[[ Dataset, beginning ]]

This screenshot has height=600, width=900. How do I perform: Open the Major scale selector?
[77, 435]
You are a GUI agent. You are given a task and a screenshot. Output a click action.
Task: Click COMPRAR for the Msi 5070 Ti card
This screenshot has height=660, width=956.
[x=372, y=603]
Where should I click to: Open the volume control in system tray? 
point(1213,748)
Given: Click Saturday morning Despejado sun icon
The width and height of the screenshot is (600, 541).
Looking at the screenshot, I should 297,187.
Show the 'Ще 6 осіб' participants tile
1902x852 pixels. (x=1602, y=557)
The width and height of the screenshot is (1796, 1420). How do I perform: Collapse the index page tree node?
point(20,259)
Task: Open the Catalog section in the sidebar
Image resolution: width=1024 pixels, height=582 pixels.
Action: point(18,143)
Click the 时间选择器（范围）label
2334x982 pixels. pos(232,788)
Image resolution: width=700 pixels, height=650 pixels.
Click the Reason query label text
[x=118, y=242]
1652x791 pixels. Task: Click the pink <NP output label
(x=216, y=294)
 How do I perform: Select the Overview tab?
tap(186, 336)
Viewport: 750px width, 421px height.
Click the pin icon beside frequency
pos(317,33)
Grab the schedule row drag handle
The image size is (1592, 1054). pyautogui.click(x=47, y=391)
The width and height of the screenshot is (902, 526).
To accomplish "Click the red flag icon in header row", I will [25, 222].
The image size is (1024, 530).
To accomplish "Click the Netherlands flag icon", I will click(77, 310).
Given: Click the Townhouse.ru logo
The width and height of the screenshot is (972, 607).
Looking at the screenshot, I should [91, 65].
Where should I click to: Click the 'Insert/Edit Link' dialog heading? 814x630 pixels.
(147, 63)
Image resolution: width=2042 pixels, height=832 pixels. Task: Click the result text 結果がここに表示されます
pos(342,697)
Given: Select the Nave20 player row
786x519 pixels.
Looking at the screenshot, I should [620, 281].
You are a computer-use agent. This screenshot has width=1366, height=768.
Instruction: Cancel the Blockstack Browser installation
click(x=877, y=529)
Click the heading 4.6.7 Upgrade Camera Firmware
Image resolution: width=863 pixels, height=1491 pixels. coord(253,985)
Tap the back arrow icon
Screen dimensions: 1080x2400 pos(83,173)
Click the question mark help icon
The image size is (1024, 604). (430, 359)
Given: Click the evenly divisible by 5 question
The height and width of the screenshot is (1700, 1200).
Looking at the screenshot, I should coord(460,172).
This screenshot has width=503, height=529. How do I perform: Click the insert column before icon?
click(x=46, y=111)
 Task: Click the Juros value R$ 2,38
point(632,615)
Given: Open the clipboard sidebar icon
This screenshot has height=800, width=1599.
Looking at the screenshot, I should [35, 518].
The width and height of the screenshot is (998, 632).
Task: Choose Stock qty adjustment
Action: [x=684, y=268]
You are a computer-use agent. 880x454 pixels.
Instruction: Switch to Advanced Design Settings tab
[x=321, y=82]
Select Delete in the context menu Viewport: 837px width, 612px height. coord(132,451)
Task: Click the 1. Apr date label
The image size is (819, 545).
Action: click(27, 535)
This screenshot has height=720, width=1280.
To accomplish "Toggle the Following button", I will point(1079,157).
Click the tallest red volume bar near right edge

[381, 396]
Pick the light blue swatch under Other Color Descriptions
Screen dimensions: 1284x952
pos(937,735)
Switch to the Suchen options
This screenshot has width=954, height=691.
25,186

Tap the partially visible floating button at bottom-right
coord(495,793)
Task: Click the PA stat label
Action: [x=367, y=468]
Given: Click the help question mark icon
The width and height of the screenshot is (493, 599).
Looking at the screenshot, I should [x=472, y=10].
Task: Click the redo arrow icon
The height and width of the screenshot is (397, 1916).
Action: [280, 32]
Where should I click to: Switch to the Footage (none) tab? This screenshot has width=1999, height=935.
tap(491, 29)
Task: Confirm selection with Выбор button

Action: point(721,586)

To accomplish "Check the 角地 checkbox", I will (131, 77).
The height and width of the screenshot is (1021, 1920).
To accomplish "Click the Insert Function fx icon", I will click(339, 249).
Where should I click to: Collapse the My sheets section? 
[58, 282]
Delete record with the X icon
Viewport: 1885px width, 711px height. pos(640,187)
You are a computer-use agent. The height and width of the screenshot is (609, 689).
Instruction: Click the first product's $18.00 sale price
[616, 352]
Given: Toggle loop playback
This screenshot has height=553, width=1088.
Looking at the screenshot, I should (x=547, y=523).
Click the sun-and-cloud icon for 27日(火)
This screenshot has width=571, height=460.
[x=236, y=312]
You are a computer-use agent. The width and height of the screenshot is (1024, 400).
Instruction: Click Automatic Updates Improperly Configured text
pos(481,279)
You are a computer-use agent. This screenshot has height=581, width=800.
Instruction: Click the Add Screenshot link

[[ Dataset, end ]]

▶ _What you have to do_
Reproduce every record, making sure each one stays exactly the same.

▶ _Answer space_
This screenshot has height=600, width=900. How do I perform: Open the Major scale selector?
[77, 435]
You are a GUI agent. You are given a task and a screenshot. Output a click action.
Task: Click COMPRAR for the Msi 5070 Ti card
This screenshot has height=660, width=956.
[x=372, y=603]
Where should I click to: Open the volume control in system tray? 
point(1213,748)
Given: Click Saturday morning Despejado sun icon
The width and height of the screenshot is (600, 541).
Looking at the screenshot, I should 297,187.
Show the 'Ще 6 осіб' participants tile
1902x852 pixels. (x=1602, y=557)
The width and height of the screenshot is (1796, 1420). How do I perform: Collapse the index page tree node?
point(20,259)
Task: Open the Catalog section in the sidebar
Image resolution: width=1024 pixels, height=582 pixels.
Action: point(18,143)
Click the 时间选择器（范围）label
2334x982 pixels. pos(232,788)
Image resolution: width=700 pixels, height=650 pixels.
Click the Reason query label text
[x=118, y=242]
1652x791 pixels. Task: Click the pink <NP output label
(x=216, y=294)
 How do I perform: Select the Overview tab?
tap(186, 336)
Viewport: 750px width, 421px height.
Click the pin icon beside frequency
pos(317,33)
Grab the schedule row drag handle
The image size is (1592, 1054). pyautogui.click(x=47, y=391)
The width and height of the screenshot is (902, 526).
To accomplish "Click the red flag icon in header row", I will [25, 222].
The image size is (1024, 530).
To accomplish "Click the Netherlands flag icon", I will click(77, 310).
Given: Click the Townhouse.ru logo
The width and height of the screenshot is (972, 607).
Looking at the screenshot, I should [91, 65].
Where should I click to: Click the 'Insert/Edit Link' dialog heading? 814x630 pixels.
(147, 63)
Image resolution: width=2042 pixels, height=832 pixels. Task: Click the result text 結果がここに表示されます
pos(342,697)
Given: Select the Nave20 player row
786x519 pixels.
Looking at the screenshot, I should [620, 281].
You are a computer-use agent. This screenshot has width=1366, height=768.
Instruction: Cancel the Blockstack Browser installation
click(x=877, y=529)
Click the heading 4.6.7 Upgrade Camera Firmware
Image resolution: width=863 pixels, height=1491 pixels. coord(253,985)
Tap the back arrow icon
Screen dimensions: 1080x2400 pos(83,173)
Click the question mark help icon
The image size is (1024, 604). (430, 359)
Given: Click the evenly divisible by 5 question
The height and width of the screenshot is (1700, 1200).
Looking at the screenshot, I should coord(460,172).
This screenshot has width=503, height=529. How do I perform: Click the insert column before icon?
click(x=46, y=111)
 Task: Click the Juros value R$ 2,38
point(632,615)
Given: Open the clipboard sidebar icon
This screenshot has height=800, width=1599.
Looking at the screenshot, I should [35, 518].
The width and height of the screenshot is (998, 632).
Task: Choose Stock qty adjustment
Action: [x=684, y=268]
You are a computer-use agent. 880x454 pixels.
Instruction: Switch to Advanced Design Settings tab
[x=321, y=82]
Select Delete in the context menu Viewport: 837px width, 612px height. coord(132,451)
Task: Click the 1. Apr date label
The image size is (819, 545).
Action: click(27, 535)
This screenshot has height=720, width=1280.
To accomplish "Toggle the Following button", I will point(1079,157).
Click the tallest red volume bar near right edge

[381, 396]
Pick the light blue swatch under Other Color Descriptions
Screen dimensions: 1284x952
pos(937,735)
Switch to the Suchen options
This screenshot has width=954, height=691.
25,186

Tap the partially visible floating button at bottom-right
coord(495,793)
Task: Click the PA stat label
Action: [x=367, y=468]
Given: Click the help question mark icon
The width and height of the screenshot is (493, 599).
Looking at the screenshot, I should [x=472, y=10].
Task: Click the redo arrow icon
The height and width of the screenshot is (397, 1916).
Action: [280, 32]
Where should I click to: Switch to the Footage (none) tab? This screenshot has width=1999, height=935.
tap(491, 29)
Task: Confirm selection with Выбор button

Action: point(721,586)

To accomplish "Check the 角地 checkbox", I will (131, 77).
The height and width of the screenshot is (1021, 1920).
To accomplish "Click the Insert Function fx icon", I will click(339, 249).
Where should I click to: Collapse the My sheets section? 
[58, 282]
Delete record with the X icon
Viewport: 1885px width, 711px height. pos(640,187)
You are a computer-use agent. The height and width of the screenshot is (609, 689).
Instruction: Click the first product's $18.00 sale price
[616, 352]
Given: Toggle loop playback
This screenshot has height=553, width=1088.
Looking at the screenshot, I should (x=547, y=523).
Click the sun-and-cloud icon for 27日(火)
This screenshot has width=571, height=460.
[x=236, y=312]
You are a computer-use agent. The width and height of the screenshot is (1024, 400).
Instruction: Click Automatic Updates Improperly Configured text
pos(481,279)
You are a computer-use agent. This screenshot has height=581, width=800.
Instruction: Click the Add Screenshot link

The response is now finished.